CHICAGO (Reuters) - A troubling one-year spike in youth suicides in the United States reported last year is not a fluke and should be taken seriously, U.S. researchers said on Tuesday.
They analyzed the most recent youth suicide data and found that while rates fell about 5 percent in 2005 after a large increase in 2004, they still were far higher than would have been expected based on historical trends.
“While there has been a decline in 2005, it hasn’t brought us back to where we would expect rates to be,” said Jeff Bridge of Nationwide Children’s Hospital in Columbus, Ohio, whose study appears in the Journal of the American Medical Association.
Last year, the U.S. Centers for Disease Control and Prevention reported an 18 percent increase in suicide rates for Americans under age 19 in 2004, reversing more than a decade of declines.
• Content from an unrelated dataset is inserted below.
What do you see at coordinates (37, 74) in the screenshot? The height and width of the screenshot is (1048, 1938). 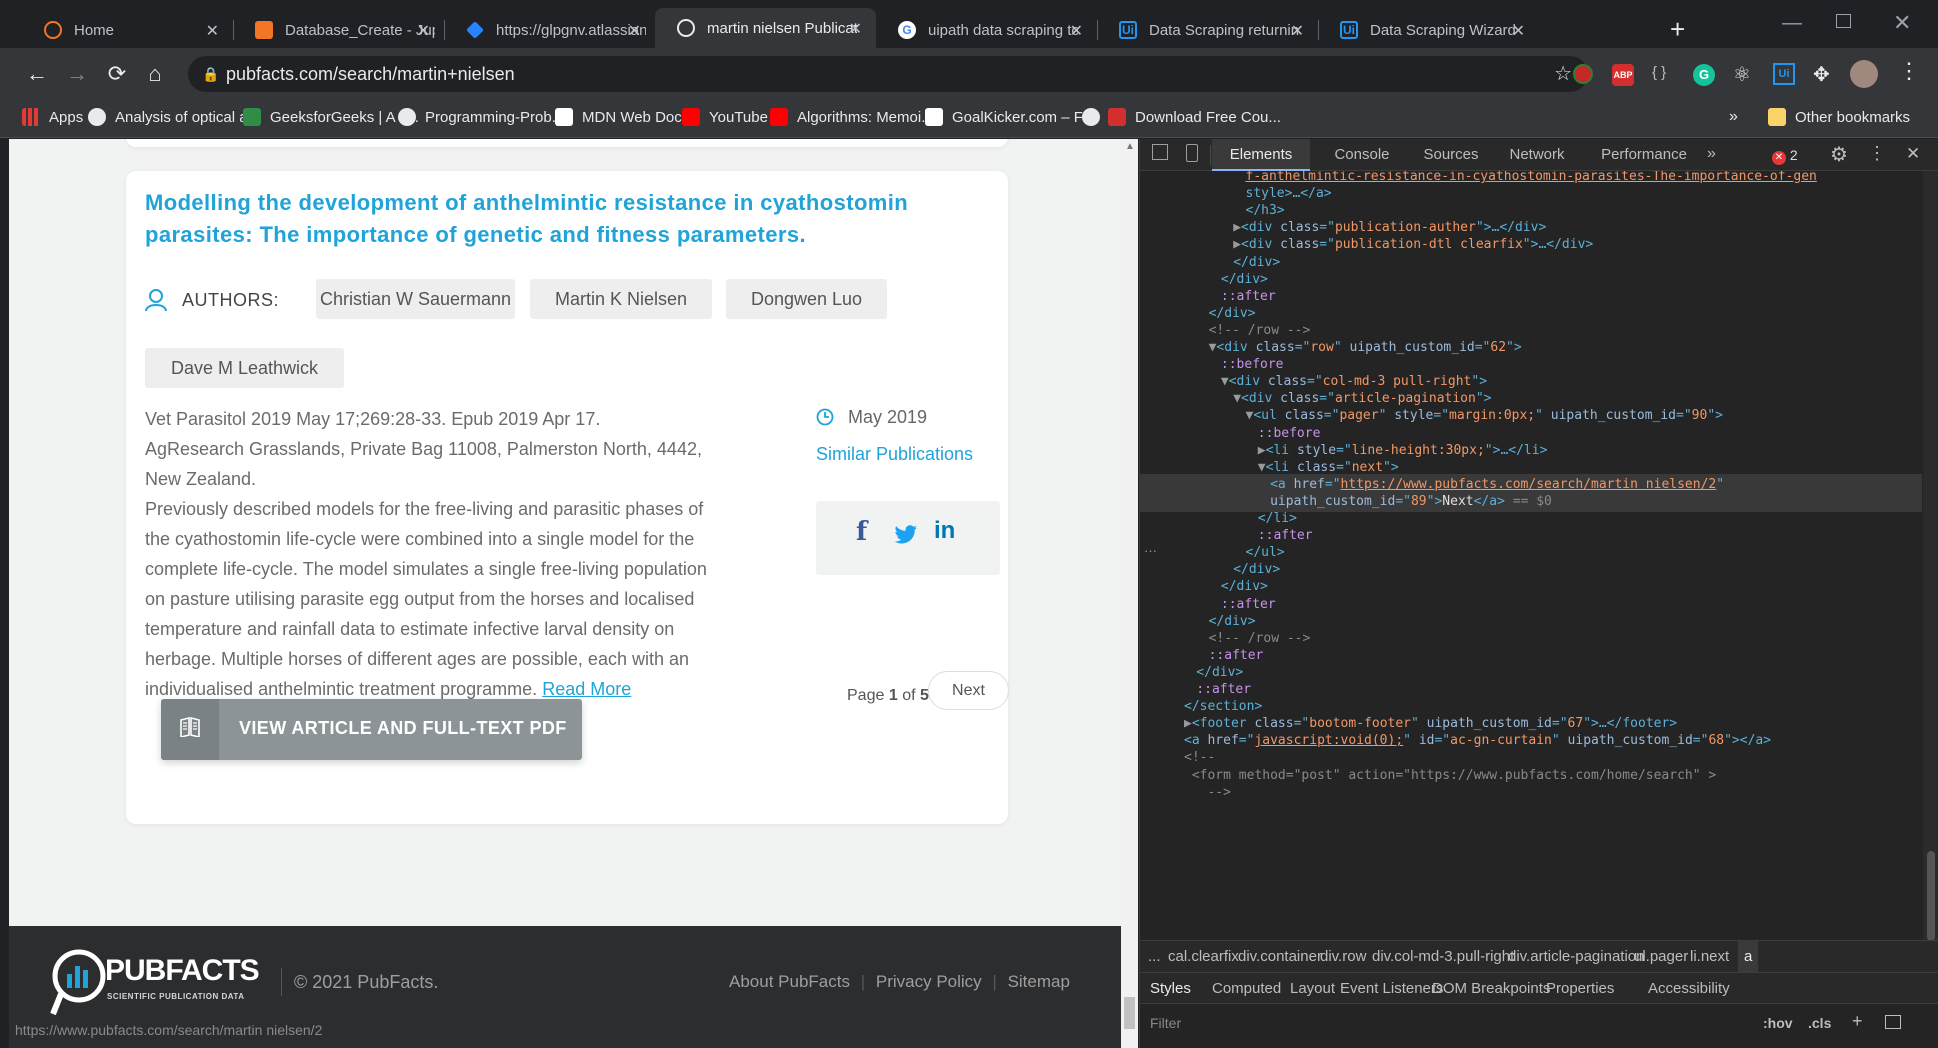 I see `back-icon: ←` at bounding box center [37, 74].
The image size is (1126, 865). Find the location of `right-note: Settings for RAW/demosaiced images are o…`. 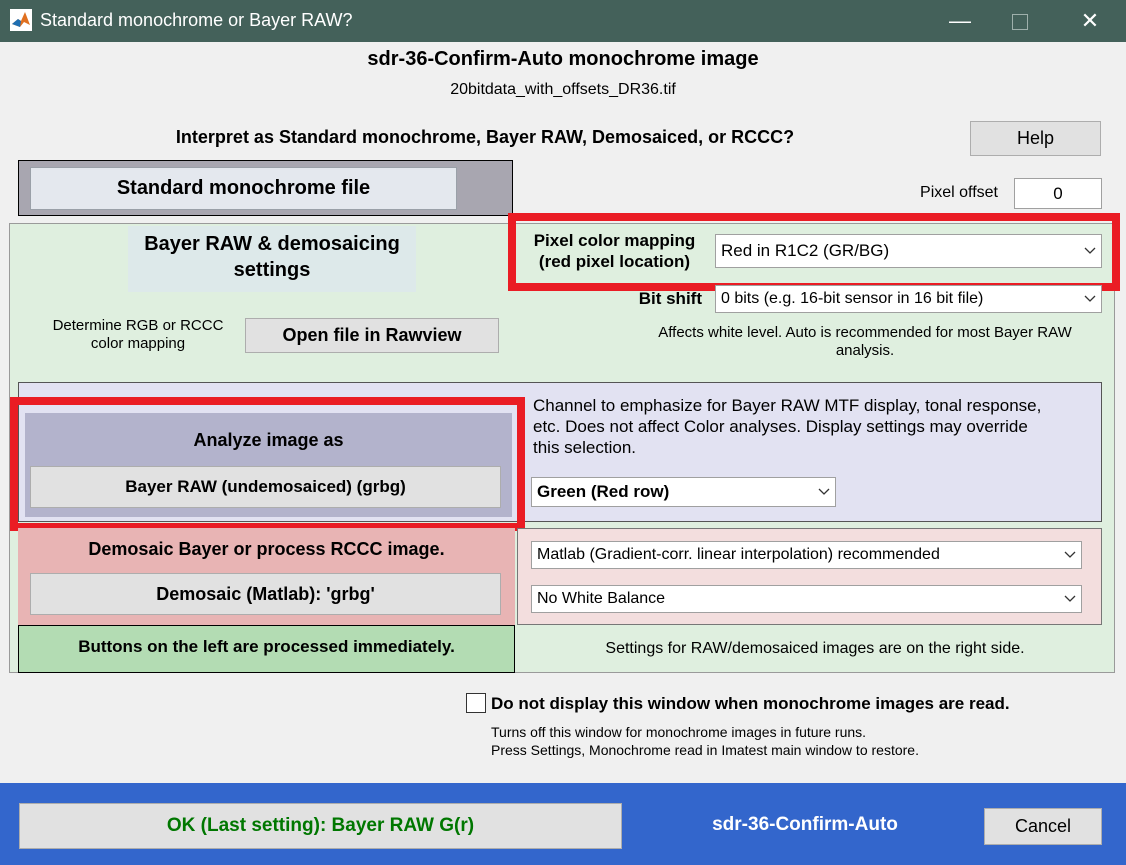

Because the 2004 increase in youth suicides coincided with strict government warnings about the use of antidepressants in teenagers and adolescents, some doctors suspect this may be the reason behind the spike.
Bridge and colleagues studied 2005 data on suicides among youth aged 10 to 19 from the National Vital Statistics Systems at the CDC. They compared actual suicide rates in 2004 and 2005 to expected suicide rates based on data from 1996 to 2003.
They found suicide rates among youth aged 10 to 19 fell to 4.49 per 100,000 in 2005, compared with 4.74 per 100,000 in 2004. The rates in both years were still significantly higher than expected based on historical trend data.
In 2004, they said there were 326 more suicides than expected and in 2005, there were 292 more suicides than expected.
Bridge said the study suggests the higher rate of teen suicides seen in 2004 persisted in 2005.
“Attention must now be directed toward understanding whether this increase in the youth suicide rate after a decade-long decline reflects an emerging public health crisis,” the study said.
Bridge said his study cannot answer the question about whether warnings about suicide risks linked with antidepressant use caused fewer troubled teens to get treatment. Other risk factors include changes in alcohol use and access to firearms, the influence of Internet social networking sites and increases in suicide among U.S. troops, which could include some older adolescents.
Depression is the leading cause of suicide, which is the third-biggest killer of children and young adults between the ages of 10 and 24.